The Jaguars did Gabbert another solid by drafting Texas A&M tackle Luke Joeckel No. 2 in April. Joeckel, who will transition to the right side (from the left, where he played at College Station), is a much-needed upgrade for a patchwork line that played a big hand in Gabbert getting sacked on a whopping 8.2% of his career passing plays. According to a study done by the Jags' analytics-heavy front offense, Gabbert's passer rating was in the top third of QBs last season when he was given at least 2.6 seconds to throw. (His overall rating was 25th in the NFL.)
Backed with those stats, Gabbert won the training camp competition over veteran Chad Henne, but in the second preseason game he suffered a hairline fracture of his throwing thumb.
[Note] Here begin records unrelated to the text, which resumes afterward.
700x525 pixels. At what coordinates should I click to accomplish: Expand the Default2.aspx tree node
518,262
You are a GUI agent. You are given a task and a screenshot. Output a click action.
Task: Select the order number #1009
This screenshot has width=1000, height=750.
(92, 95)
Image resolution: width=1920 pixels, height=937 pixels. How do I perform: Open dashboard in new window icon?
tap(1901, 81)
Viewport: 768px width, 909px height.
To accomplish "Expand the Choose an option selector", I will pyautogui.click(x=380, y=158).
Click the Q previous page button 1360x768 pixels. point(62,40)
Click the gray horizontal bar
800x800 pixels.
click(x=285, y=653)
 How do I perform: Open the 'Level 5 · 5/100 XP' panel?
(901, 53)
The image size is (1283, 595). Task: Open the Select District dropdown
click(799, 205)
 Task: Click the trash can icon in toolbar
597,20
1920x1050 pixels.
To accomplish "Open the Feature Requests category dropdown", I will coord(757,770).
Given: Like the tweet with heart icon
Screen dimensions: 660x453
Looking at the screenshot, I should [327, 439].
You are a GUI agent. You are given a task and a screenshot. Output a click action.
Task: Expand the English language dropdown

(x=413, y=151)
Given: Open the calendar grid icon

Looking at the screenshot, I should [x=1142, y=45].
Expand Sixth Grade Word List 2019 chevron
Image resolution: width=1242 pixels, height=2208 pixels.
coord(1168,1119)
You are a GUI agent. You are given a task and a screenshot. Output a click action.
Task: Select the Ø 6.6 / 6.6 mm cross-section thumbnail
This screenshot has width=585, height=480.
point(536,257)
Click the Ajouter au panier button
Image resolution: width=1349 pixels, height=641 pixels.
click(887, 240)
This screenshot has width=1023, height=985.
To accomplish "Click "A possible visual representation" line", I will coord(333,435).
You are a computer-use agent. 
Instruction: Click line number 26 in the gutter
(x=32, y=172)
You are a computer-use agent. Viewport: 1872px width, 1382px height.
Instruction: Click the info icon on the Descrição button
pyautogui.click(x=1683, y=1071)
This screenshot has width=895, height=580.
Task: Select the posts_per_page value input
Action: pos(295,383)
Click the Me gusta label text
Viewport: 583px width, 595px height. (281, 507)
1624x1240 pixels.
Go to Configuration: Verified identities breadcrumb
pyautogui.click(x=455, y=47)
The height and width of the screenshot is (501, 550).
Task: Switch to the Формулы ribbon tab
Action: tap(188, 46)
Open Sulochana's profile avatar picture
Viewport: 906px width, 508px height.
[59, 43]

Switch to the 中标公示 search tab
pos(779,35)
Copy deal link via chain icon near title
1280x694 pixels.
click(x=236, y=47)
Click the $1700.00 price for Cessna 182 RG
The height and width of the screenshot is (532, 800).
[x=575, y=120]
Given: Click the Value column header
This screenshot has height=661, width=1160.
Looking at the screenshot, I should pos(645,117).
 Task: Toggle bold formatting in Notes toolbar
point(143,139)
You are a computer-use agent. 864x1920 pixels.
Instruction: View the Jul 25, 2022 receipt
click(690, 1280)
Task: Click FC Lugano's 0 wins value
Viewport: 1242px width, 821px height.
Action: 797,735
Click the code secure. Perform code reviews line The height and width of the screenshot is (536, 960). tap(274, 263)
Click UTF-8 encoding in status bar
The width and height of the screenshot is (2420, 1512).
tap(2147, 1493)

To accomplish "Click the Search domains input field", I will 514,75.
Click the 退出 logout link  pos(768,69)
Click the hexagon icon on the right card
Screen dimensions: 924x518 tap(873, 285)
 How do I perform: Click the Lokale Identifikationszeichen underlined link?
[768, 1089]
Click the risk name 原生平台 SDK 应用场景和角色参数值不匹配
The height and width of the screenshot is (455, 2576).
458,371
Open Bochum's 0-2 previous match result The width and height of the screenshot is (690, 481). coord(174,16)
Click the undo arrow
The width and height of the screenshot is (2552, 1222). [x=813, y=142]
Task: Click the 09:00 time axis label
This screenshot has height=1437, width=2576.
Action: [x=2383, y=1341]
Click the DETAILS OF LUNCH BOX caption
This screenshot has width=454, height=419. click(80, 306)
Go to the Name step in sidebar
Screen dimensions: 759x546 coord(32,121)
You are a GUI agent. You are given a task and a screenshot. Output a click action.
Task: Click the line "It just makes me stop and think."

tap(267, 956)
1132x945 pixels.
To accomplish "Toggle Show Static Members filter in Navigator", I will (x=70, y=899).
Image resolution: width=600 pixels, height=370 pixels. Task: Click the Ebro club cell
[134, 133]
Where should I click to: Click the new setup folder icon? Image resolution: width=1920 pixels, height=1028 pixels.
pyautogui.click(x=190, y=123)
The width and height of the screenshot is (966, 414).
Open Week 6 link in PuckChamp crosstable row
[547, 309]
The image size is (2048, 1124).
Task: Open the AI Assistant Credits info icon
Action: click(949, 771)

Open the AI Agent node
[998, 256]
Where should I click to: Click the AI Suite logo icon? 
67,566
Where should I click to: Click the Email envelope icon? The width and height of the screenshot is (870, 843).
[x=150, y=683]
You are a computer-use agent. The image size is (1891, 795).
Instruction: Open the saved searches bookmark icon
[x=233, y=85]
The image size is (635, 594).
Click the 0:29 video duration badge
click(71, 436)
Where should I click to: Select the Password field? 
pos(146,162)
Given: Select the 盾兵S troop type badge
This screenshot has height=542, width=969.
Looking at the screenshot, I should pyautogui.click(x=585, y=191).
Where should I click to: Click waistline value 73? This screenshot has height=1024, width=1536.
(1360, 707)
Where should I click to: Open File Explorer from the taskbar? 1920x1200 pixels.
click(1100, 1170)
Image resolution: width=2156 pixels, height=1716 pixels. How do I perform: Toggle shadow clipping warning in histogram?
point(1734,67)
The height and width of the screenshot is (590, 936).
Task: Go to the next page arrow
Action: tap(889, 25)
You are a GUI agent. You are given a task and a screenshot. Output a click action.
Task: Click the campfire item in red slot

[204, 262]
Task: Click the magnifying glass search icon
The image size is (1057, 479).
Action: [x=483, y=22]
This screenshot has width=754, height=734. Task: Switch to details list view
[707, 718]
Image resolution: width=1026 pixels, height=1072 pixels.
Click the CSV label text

He's expected back by the opener against—appropriately—Alex Smith's Chiefs.
Finally playing in a QB-friendly and familiar system, and surrounded by weapons—receivers Cecil Shorts and Justin Blackmon (when he returns from a four-game suspension for violating the NFL's substance abuse policy), tight end Marcedes Lewis and a healthy Maurice Jones-Drew at running back—Gabbert has his best chance yet of succeeding.
"No matter what anyone else says, Blaine still believes in himself," says Shorts, the Jags' No. 1 receiver in 2012. "You'll see the real Blaine Gabbert this year. They finally have the right people around him. It's going to make the difference."
A small one, almost certainly. A big enough one to make him the franchise's quarterback of the future? Much less certain.
THE CASE FOR ...
Two rookie playmakers
After years of running a vanilla offense, the Jaguars made it clear in this year's draft that they crave a little more flavor, using fourth- and fifth-round picks, respectively, on two versatile playmakers: South Carolina receiver-punt returner Ace Sanders and Michigan QB Denard Robinson (left), the latter of whom will be used as an RB, WR and, occasionally, read-option QB. In a sign of the times, Jacksonville even lists Robinson—whose hands were shown to need work this off-season but who the Jaguars are determined to get the ball in space and make defenses chase—as an OW, short for offensive weapon. Of the two, the 5' 7", 178-pound Sanders actually had the more eye-opening training camp, turning in surprising work in the slot and outside, and he got plenty of looks in reverses and in motion, even lining up at the same time as Robinson occasionally. "It's going to be different than what we've done—much more multiple," says new coordinator Jedd Fisch. "[Ours] is going to be an offense shaped by what these players do best. We're not going to handcuff ourselves."